The concept of the Greatest Common Factor, or GCF, is fundamental in helping simplify polynomial expressions. The GCF of a set of terms is the largest factor that is shared by all of the terms involved. Identifying it is the first step when factoring any expression. This process helps in extending basic arithmetic skills to more complex algebraic expressions.

To find the GCF of a polynomial, you need to look at both the numerical coefficients and the variables. For example, in \(-9y^4 - 3y^3 + 6y^2\), the numerical part includes the numbers 9, 3, and 6, which all share a factor of 3. Similarly, each term has a noticeable variable factor of \(y^2\). Thus, the GCF here is \(3y^2\).

Finding and factoring out the GCF simplifies the expression, making it easier to work with. It reduces complex equations into simpler ones that are often more manageable and insightful for solving other algebraic tasks.

A prime expression in algebra refers to a polynomial that cannot be factored further using integer coefficients. This concept parallels the idea of prime numbers, which are only divisible by 1 and themselves. Identifying whether an expression is prime is a key step when factoring.
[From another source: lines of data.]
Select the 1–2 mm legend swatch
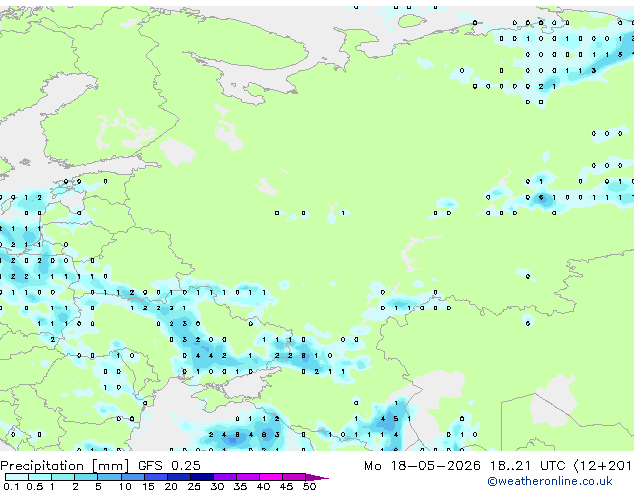 tap(63, 477)
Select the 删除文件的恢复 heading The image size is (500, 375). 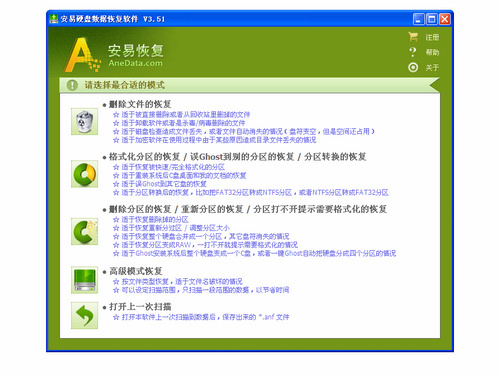point(140,104)
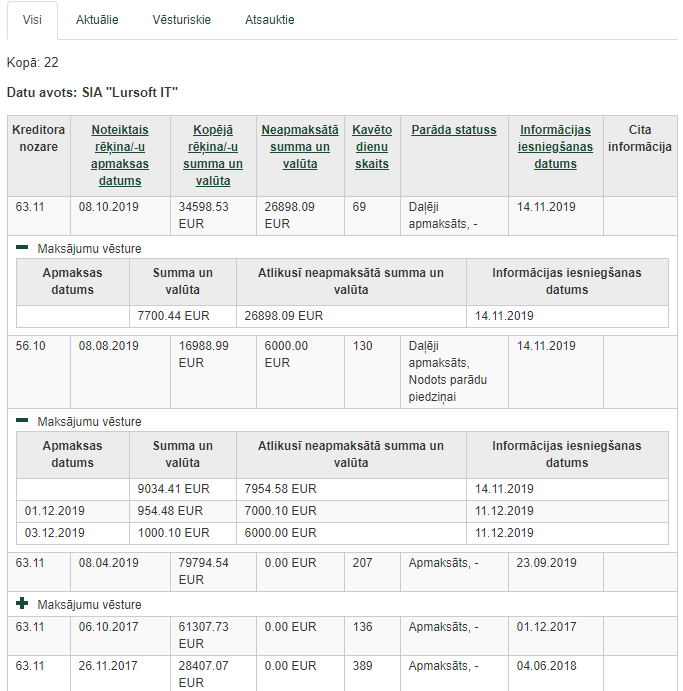Image resolution: width=683 pixels, height=691 pixels.
Task: Expand payment history under the 08.04.2019 row
Action: pos(22,604)
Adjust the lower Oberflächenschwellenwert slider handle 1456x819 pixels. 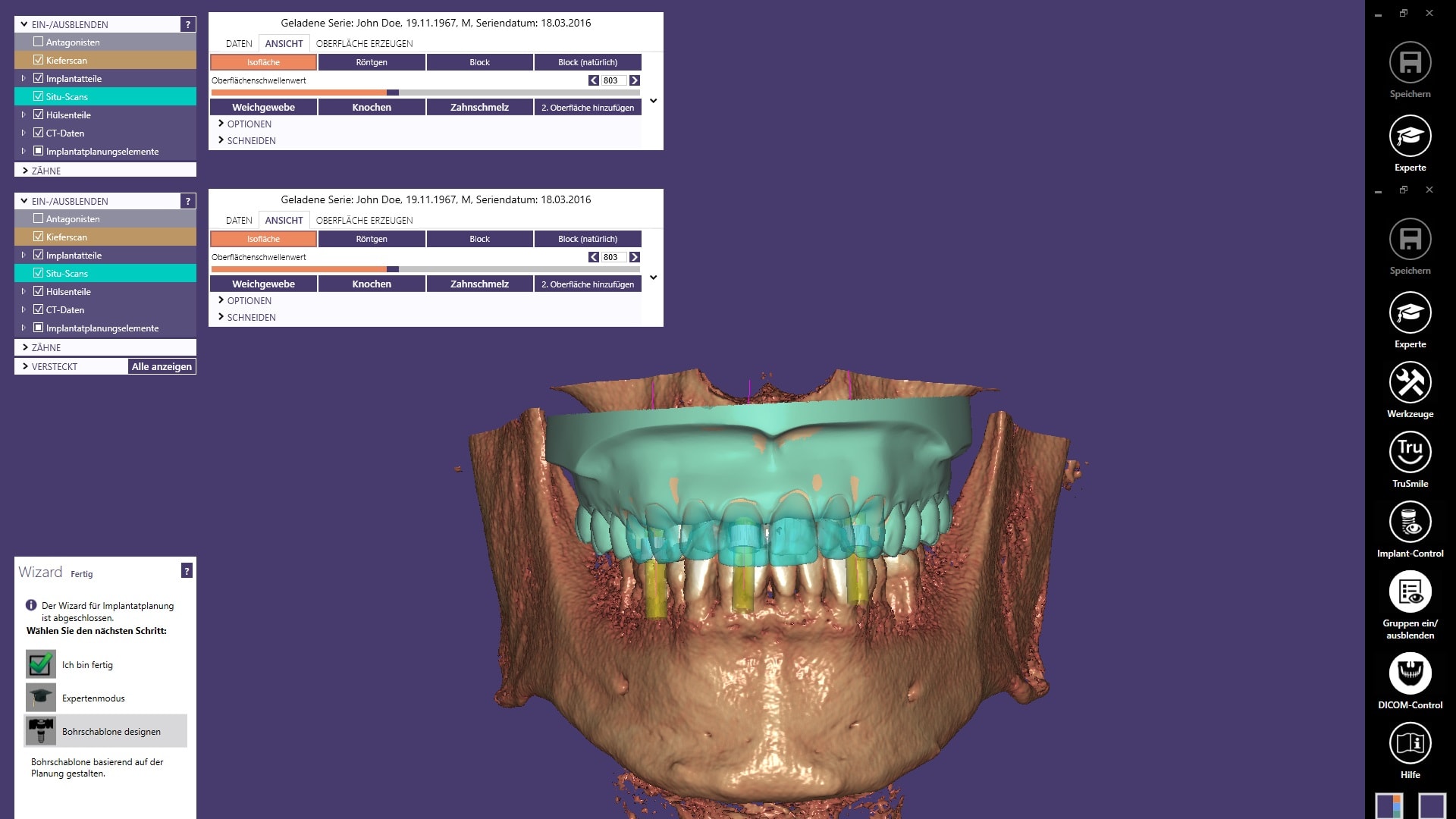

When examining the expression \(-3y^2 - y + 2\), once the GCF has been factored out, you check for further factorization. You attempt to find two numbers that, when multiplied, yield the product of the first and last coefficients, and when added, give the middle coefficient.

In our case here: there are no such numbers for \(-6\) and \(-1\). This informs us that the trinomial is prime because it cannot be broken down into simpler polynomial factors. This understanding is essential, as it tells you when you've reached the simplest form of your expression within integer coefficients.

Factorization is a powerful technique in algebra that involves breaking down expressions into simpler, multivariable components or factors. The process streamlines finding solutions and understanding the properties of algebraic expressions.

The methods for successful factorization include:

• Factoring out the GCF, which simplifies all terms at once.
• Decomposing quadratics, using methods like "splitting the middle term" or finding roots through factorization.
• Recognizing special patterns, such as difference of squares or perfect trinomials.

In the provided solution, after factoring out the GCF, further factorization techniques were applied to examine the trinomial \(-3y^2 - y + 2\). The attempt to break it down was crucial to confirm it as a prime expression.

Learning these techniques helps make better sense of mathematical structures and strengthens overall problem-solving abilities in algebra.